No Slowdown for Schapaugh

It’s a balmy, slightly breezy afternoon in late May. Dr. William “Bill” Schapaugh and his team are doing what many across Kansas are – putting soybeans into the ground. But Schapaugh’s field of soybeans contains about two-thousand small plots testing soybean varieties.

“We have material in this plot that no breeders have ever used to develop a soybean variety,” Schapaugh says. “They are in the germplasm pool and we would like to see if they have useful genes. We want not only to improve genetic gain, but to maintain it. To maintain it, you need to have genetic diversity; genetic gain comes from finding the right genetic combination.”

Planting this field is a lengthy process that requires assistant scientist Rene, or another team member, to ride atop the four-row Kinze planter and drop packets of seed – each containing a different genotype – into a chute that splits into tubes running down to a revolving cone that drops the seeds into the ground. The packets need to be meticulously organized to ensure data accuracy throughout the growing season. Rene is also in constant communication with the team member in the tractor cab to be sure the information on the precision technology inside matches what she is dropping into the planter. The research team will be back to monitor the varieties throughout the summer.

It takes weeks, Schapaugh says, to prepare for planting this one field. It is one of many under Schapaugh’s supervision across K-State Agronomy land; one larger field south of Manhattan contains twelve-thousand plots.

“It takes us just a few seconds to plant a plot, but it takes a long time to get it ready and put in the right order,” Schapaugh laughs. It will take even longer to harvest each plot – about six times longer.

The research is working toward developing elite genes, which are what they sound like – the best performing variety based on the traits each genotype was bred for.

“We have a role in developing genetic base and genetic diversity and helping improve the germplasms that any breeder can use to develop new varieties,” Schapaugh says.

Cultivars developed at K-State that reach elite status can be used directly in commercial and conventional production. Schapaugh says he wants others to have access to their developments that is not restricted, but material transfer agreements are typically in place. They also receive royalties in some situations that route to the K-State Research Foundation.
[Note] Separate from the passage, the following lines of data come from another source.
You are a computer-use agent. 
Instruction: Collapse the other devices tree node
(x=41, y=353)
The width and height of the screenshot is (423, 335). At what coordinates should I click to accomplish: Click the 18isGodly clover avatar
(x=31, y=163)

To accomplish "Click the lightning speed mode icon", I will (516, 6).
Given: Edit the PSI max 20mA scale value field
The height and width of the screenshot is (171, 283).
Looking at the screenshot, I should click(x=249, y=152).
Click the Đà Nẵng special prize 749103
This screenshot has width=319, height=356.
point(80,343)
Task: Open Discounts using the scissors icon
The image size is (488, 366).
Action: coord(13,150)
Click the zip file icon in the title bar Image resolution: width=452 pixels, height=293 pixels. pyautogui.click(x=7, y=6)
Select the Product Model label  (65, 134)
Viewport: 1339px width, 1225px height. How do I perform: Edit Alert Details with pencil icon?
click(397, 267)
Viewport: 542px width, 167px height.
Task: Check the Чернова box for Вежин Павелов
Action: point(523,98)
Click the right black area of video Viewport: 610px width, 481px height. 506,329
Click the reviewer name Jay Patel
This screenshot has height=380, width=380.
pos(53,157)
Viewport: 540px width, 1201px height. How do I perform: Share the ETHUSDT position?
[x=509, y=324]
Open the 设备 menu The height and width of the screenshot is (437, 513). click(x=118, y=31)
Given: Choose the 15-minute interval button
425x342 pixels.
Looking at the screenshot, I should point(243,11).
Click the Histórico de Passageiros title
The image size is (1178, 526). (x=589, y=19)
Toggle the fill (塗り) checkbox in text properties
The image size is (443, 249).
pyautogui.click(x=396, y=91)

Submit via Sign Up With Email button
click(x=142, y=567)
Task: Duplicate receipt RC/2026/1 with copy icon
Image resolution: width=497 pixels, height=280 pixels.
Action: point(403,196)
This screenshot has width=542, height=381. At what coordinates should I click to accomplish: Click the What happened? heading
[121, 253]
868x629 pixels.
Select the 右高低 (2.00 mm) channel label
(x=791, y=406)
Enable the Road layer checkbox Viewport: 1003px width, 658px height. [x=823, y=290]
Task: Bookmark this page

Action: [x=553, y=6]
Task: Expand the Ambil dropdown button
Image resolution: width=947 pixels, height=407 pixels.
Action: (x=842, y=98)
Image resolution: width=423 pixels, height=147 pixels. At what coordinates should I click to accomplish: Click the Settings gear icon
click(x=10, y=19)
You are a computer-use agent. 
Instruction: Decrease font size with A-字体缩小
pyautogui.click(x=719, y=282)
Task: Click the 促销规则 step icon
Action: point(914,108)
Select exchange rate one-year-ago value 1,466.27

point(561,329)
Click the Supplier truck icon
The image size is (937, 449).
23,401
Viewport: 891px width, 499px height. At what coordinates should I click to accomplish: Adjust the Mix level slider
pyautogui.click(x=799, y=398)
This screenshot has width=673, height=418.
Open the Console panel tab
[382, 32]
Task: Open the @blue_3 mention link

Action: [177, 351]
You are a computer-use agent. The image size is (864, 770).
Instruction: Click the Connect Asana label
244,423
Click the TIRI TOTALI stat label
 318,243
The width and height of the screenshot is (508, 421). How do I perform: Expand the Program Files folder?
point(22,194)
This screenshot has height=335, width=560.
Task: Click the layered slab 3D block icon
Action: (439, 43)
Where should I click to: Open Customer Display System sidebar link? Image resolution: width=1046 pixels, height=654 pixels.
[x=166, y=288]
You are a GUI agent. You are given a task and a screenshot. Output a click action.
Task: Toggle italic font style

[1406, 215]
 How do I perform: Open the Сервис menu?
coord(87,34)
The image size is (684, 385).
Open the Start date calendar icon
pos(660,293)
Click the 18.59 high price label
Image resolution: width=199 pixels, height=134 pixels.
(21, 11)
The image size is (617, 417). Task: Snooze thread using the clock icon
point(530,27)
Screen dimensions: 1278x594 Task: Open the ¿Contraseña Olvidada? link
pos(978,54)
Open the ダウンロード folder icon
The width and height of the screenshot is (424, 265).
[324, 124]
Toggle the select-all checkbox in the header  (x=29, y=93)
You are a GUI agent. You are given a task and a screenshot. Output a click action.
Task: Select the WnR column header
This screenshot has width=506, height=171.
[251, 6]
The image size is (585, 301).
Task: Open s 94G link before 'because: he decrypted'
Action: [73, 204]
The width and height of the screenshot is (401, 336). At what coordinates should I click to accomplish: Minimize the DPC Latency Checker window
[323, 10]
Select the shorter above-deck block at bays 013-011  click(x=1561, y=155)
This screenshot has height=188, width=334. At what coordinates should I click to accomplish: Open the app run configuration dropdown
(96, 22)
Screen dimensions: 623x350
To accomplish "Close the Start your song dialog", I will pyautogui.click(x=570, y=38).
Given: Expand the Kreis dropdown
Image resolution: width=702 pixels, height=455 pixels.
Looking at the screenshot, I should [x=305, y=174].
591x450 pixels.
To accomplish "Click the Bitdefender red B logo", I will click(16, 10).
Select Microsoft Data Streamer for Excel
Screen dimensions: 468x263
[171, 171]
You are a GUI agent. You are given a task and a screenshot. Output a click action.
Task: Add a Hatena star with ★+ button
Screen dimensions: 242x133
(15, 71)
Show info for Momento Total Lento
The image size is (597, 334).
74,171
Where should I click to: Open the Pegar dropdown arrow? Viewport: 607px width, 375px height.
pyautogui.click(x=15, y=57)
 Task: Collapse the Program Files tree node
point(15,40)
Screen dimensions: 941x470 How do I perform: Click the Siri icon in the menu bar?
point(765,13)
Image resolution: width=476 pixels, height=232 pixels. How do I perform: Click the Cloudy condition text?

Schapaugh’s team uses precision tools like remote sensing with rapid genome selection to improve phenotypes, or characterization, of the varieties in the field. They also utilize thermal sensing to record a different set of data. The goal is to use information collected to try to predict future performance of each variety.

Come harvest, the team is out in the field going through each plot individually collecting mature seeds and the data integrated within. They evaluate whether to keep or discard each set of seed; they keep most of it, according to Schapaugh. They have a specialized combine that can handle most of the harvesting, but there are some circumstances that require hand harvesting.

Schapaugh explains, “We have several thousand progeny rows, where every row is a different genotype that we have never evaluated before. We start out really small, so the row is only three to four feet long.”

Harvest is time- and labor-intensive, but it brings in the seed the team will be working with in the next growing season to build genetic gain.

“We start out with seed from one plant and if it continues to be evaluated, we continue to increase the quantity. Eventually, if it is something we want to release, we turn over bushels of seed to the Kansas Foundation Seed Project and they increase it to acres to get enough that could be used for commercial production.”

That is about an eight-year process, Schapaugh notes.

Creating a brand-new variety starts with hybridization, or crossing desired plant genetics in a greenhouse or field crossing block. Next, each progeny is evaluated. The goal is transgressive segregation, “we want something that is new and better than anything else we have,” Schapaugh explains. Schapaugh makes hundreds of crosses and, from those, thousands of progenies that are screened for desired traits.

There is hardly a slow season. When harvest is complete, Schapaugh and assisting researchers send seeds the greenhouse or winter nursery and by January are preparing for the next cycle of variety testing.

On top of balancing multiple breeding research projects, Schapaugh is big on collaborating with other university researchers, sharing findings in publications and seeking support from industry groups such as the Kansas Soybean Commission and North Central Soybean Research Program.

“Checkoff funding facilitates a lot of cooperation,” Schapaugh says. “We have material from other university breeding programs that we are evaluating for them and sharing those results with them. They are doing the same for us.”

This level of collaboration allows Schapaugh to be certain that the advanced material making its way toward commercial release is viable in other regions.

Schapaugh has been involved in soybean research since 1975, when he received a bachelor of science degree in agronomy from Iowa State University. He subsequently received his master’s degree and Ph.D. in plant breeding and genetics from Purdue University.

The Kansas Soybean Commission has been a long time investor in Schapaugh’s breeding research and germplasm creation.

Pictured above: Dr. Bill Schapaugh holds a box containing hundreds of soybean genotypes meticulously labeled and organized. These envelopes of seed will be planted in four-row by twelve-foot long plots in a field on the K-State Agronomy North Farm.